I talked with Rafeeq ages ago about start­ing a music site for Cleve­land musi­cians, and I’m get­ting eager to put some­thing like that togeth­er. I haven’t talked to him about it in so long, and it was his idea in the first place, so I don’t want to take off and give it a shot with­out his bless­ing. I have about n + 1 ideas for it, but I’d real­ly need his net­work­ing and per­sua­sion abil­i­ties to get oth­er con­trib­u­tors going for it.

Emo Tantrum

As I passed the House of Blues today on the way to my bus stop I saw a high school emo boy throw­ing a tantrum at his girl­friend. She caught it and threw it right back, but was cer­tain­ly the more “mature” of the two. He was almost high-step stomp­ing his way toward me with a giant pouty­whine face half vis­i­ble under his dirty combed-over-one-eye hair­style and he tore some­thing out of his pock­et and slammed it to the ground as he stomped along. His girl­friend was behind him yelling for him to come back. He took out his con­cert tick­ets and threw them to the ground as well before con­tin­u­ing his stomp around to East 4th toward Lola.
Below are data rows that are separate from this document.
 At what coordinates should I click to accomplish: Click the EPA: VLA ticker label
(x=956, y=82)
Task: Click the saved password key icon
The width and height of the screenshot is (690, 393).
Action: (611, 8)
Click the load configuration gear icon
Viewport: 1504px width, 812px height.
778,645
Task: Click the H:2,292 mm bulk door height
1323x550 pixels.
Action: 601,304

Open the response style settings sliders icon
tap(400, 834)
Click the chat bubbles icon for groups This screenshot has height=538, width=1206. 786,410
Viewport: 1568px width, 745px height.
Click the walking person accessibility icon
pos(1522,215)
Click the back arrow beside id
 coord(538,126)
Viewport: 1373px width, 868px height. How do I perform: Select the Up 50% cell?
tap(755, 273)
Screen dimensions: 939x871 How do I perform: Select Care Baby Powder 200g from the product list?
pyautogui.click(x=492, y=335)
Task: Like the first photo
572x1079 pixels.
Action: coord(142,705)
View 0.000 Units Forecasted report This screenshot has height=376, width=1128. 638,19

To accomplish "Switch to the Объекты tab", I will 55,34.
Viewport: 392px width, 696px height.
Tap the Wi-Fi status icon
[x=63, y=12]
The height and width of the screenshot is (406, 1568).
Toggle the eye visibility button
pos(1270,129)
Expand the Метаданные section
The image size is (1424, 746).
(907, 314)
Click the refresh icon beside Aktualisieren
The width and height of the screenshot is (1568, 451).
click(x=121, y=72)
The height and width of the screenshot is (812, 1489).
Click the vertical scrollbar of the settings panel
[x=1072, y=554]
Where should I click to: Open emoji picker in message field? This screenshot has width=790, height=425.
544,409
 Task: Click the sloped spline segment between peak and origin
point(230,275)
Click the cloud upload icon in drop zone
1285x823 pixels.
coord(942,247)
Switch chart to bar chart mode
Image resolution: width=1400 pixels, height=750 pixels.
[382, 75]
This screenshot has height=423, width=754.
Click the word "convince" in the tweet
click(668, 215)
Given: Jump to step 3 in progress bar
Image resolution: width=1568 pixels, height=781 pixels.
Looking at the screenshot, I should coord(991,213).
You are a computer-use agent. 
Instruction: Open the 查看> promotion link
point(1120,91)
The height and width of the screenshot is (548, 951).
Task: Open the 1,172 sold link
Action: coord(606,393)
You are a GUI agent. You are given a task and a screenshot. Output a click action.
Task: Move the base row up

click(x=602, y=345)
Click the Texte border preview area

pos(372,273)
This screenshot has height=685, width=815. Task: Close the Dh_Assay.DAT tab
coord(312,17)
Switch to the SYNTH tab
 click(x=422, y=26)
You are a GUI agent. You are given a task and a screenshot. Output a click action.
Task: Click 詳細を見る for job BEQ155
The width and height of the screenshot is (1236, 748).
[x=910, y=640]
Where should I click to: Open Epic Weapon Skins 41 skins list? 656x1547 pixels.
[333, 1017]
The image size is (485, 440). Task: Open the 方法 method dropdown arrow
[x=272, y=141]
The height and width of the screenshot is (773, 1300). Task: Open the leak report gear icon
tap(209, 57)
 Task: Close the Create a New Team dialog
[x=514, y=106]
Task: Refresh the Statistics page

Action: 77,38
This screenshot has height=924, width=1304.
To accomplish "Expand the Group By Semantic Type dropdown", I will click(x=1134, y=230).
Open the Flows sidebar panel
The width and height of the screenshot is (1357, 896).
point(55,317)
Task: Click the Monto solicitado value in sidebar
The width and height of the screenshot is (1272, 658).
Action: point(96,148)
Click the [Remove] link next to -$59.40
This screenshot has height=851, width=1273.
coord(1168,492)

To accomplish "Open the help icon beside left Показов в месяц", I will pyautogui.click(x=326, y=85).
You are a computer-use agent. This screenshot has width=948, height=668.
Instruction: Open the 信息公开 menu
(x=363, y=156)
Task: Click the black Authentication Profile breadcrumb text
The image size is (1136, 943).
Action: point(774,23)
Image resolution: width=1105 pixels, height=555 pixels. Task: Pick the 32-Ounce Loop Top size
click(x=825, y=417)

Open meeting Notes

The girl­friend yelled “I’m tired of your shit!”, picked up one of the tick­ets and went into the HoB. I picked up the oth­er tick­et before it blew into a pud­dle and dropped it back at the tick­et booth in case emo boy’s tantrum wore off and he decid­ed he actu­al­ly want­ed his $21 tick­et to see “Hot Top­ic Presents The Sub City Take Action Tour fea­tur­ing Every Time I Die, From First To Last, The Bled, August Burns Red, The Human Abstract”

By the way, From First to Last has an album called Dear Diary, My Teen Angst Has a Body Count. I sup­pose, tech­ni­cal­ly, that makes Tantrum-throw­er emo­core, but I don’t real­ly care.

Coroner Lamaze

I was at the Coun­ty Coroner’s Office yes­ter­day for a meet­ing about redo­ing their web­site, cur­rent­ly one of the old­est in the Coun­ty. After the meet­ing we were giv­en a tour of the facil­i­ties, which are impres­sive. I learned a lot about their pro­ce­dures, saw where the autop­sies are per­formed [on the top floor, with plen­ty of win­dows], saw the safe where all of the weapons that result in a death by acci­dent or sui­cide are kept, and even saw a bit of a train­ing autop­sy. Those few sec­onds, being a few feet away from hol­lowed corpse were much dif­fer­ent than watch­ing the Stan Brakhage film on the sub­ject and my sub­se­quent poem about it. The actu­al event is much more fraught, I left with the feel­ing that work­ing at the Coroner’s office must demand a very spe­cif­ic met­tle for all parts of the job. I don’t know if I could work with unknown corpses, know­ing that infec­tious dis­ease trans­mis­sion like Hepati­tis B is a very real pos­si­bil­i­ty. Even tran­scrib­ing the autop­sy reports must be a rel­a­tive­ly sur­re­al act.

Their foren­sic pho­tog­ra­phy and video depart­ments are very very capa­ble and man­age some extreme­ly inter­est­ing tricks with their equip­ment.

At the oth­er end of the spec­trum, today Deb­bie and I went to our one-shot lamaze class. Six hours long, it ate up our Sat­ur­day, but was quite infor­ma­tive. When we were doing one of the var­i­ous breath­ing tech­niques, I had to count on my fin­gers at Deb­bie, and acci­den­tal­ly flipped her off. Of course, she cracked up and every­one thought she was the crazy one, not me.